**Consigne écrite**
Reprenez, s'il vous plaît, le texte sur l'obscurité et la solitude à la suite de sa dernière phrase, en le prolongeant dans le même ton.

On regarde l'obscurité parce qu'un film s'y joue, tout autour de nous, avec des scènes de milliers de moments, vécus ou imaginés, rêvés ou vus sur un écran. Ce film, nous y jouons, nous y avons parfois le premier rôle. Nous y mourons souvent et ces fins nous comblent, nous rassasient. Nous sauvons le monde parfois, nous le détruisons d'autres. Nous en contrôlons chacun des aspects, et il nous apparaît souvent plus bénévolent que le monde réel. Plus précis. On supporte la réalité uniquement parce que nos sens nous y astreignent. Il arrive cependant à l'imaginaire d'arriver à tromper nos sens pour mieux nous imprégner de ce film, pour y goûter chacune des secondes, pour repousser la réalité de quelques minutes encore afin de la rendre plus supportable dans l'anesthésie. Le fond, le fond de l'abîme est proche, mes amis.

Il nous arrive de penser à Dieu, à l'après, que nous y croyons ou pas. On réfute son existence mais nous lui parlons. Et quand nous nous rendons compte qu'en fait ce n'est pas à lui que nous nous adressons, alors le fond du gouffre est à portée de main. L'atteindre demande un dernier coup de reins, un dernier sacrifice que la logique impose : l'acceptation que nous sommes seuls. Alors notre présence demande de mesurer l'impact de notre absence : qu'avons-nous fait, qu'aurions-nous pu faire, que pouvons-nous faire. Constat, regret, champ des possibles. On regarde les chaises vides de notre existence. Passer de présent à absent devient non pas une évidence, mais un choix : si, en tout état de cause nous ne pouvons plus rien faire, si – honnêtement – nous nous rendons compte que nos buts ont été atteints ou sont inatteignables, que nous ne pouvons nous satisfaire de moins alors il devient de notre responsabilité de passer le flambeau, métaphoriquement ou non.

**Enregistrements**
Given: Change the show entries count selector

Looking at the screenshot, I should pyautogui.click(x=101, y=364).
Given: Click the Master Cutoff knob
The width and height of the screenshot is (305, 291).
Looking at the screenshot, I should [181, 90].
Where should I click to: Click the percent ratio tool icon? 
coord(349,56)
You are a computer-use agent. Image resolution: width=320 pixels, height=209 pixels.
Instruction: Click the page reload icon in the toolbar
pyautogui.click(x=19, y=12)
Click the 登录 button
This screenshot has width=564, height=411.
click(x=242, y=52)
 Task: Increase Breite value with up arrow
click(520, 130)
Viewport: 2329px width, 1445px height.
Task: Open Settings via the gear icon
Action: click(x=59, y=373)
--
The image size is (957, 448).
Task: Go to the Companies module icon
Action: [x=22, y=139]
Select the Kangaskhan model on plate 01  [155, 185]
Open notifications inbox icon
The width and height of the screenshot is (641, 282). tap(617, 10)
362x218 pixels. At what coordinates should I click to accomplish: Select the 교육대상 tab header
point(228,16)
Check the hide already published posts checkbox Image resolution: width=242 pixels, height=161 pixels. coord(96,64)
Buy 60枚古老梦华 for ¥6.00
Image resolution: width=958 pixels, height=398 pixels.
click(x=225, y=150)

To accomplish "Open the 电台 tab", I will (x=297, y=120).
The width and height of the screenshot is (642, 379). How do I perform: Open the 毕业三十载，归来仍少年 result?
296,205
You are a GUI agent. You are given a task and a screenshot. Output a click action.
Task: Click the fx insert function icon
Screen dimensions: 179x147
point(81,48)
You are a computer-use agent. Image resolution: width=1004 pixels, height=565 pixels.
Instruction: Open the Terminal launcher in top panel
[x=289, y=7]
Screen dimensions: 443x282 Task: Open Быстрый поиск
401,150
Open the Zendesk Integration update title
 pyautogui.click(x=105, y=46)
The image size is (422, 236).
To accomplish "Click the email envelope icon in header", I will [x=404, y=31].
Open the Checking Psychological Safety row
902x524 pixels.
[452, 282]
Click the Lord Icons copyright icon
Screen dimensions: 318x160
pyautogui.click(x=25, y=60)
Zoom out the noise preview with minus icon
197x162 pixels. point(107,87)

**Réponse écrite**
C'est ainsi que, se retrouvant à la porte de l'éternité de dieu, celle de l'homme s'ouvre à nous...une éternité silencieuse certes, mais une qu'on soupçonne plus tranquille, plus affranchie des actions, des choix, des hamartia qui jalonnent notre vie. Car il est bien là, le fin fond du tonneau. On y tombe en apesanteur, doucement, les derniers rais de lumière par-dessus nous ayant disparu tout de bon, les poumons comme en compression parce qu'on ne sait combien de temps nous aurons à retenir notre souffle.

Au mitan des ténèbres nos mains par-devant nous cherchent la ligne de décompression, celle qui indique la direction de la surface car oui – il n'y a plus de repère en bas. Plus rien ne fait sens, les sens sont abolis autant par le manque que par l'excès : le temps s'arrête et défile à la vitesse de la lumière ; l'ouïe s'annule par impression et suppression ; nous voyons trop d'obscurité et il n'y a plus rien à voir ; la proprioceptivité se bloque : ou nous savons où nos membres sont et cela n'a aucun sens, ou ne savons pas et le sens nous élude tout aussi bien ; la faim n'est plus parce qu'elle est suprême ; tous les mécanismes somesthésiques se mettent hors tension par répression et surpression, et nous ne sommes plus rien.

Pourtant nous redevenons tout parce que nous redevenons un. Soudainement la main agrippe le bout : il est temps de rester tout en remontant. De remonter dans l'immobilité la plus totale.

On réapprend alors à ne pas se servir du même mug pendant trois jours parce que maintenant, on en a d'autres, parce que maintenant on n'a plus à rationner l'eau pour faire la vaisselle. On ne réutilise plus le même sachet de thé trois fois, on ne s'en sert plus pour se réchauffer la paume des mains. On se surprend à allumer le chauffage parce qu'on n'a plus peur des factures. On ôte ses sous-vêtements thermiques, son pull, sa deuxième paire de chaussettes et ses gants parce qu'il ne fait plus 12 degrés dans l'appartement. On replie le sac de couchage et on range la paire de rideaux étendue sur le lit. On ne se précipite plus sur la bouilloire pour profiter de sa chaleur.

On sait que le corps peut tenir avec deux pains au chocolat, vingt centilitres de jus d'orange et un bol de soupe de tomates par jour. Et de l'eau, beaucoup d'eau. On sait qu'il tient parce que l'esprit ne flanche pas, mais on améliore le quotidien, doucement parce que le corps n'a plus l'habitude. Comme des paliers de décompression. On retrouve des goûts oubliés, des textures qui relèvent de la madeleine de Proust. Les impressions reviennent en picotant au bout des doigts. Et on se rend à l'évidence du regard délivré des paupières que quelque chose en nous ne doit pas être cédé aux vers de la tombe, qu'une éternité s'ouvre au devant de nous. On se renaît poète, alors qu'on l'a toujours été.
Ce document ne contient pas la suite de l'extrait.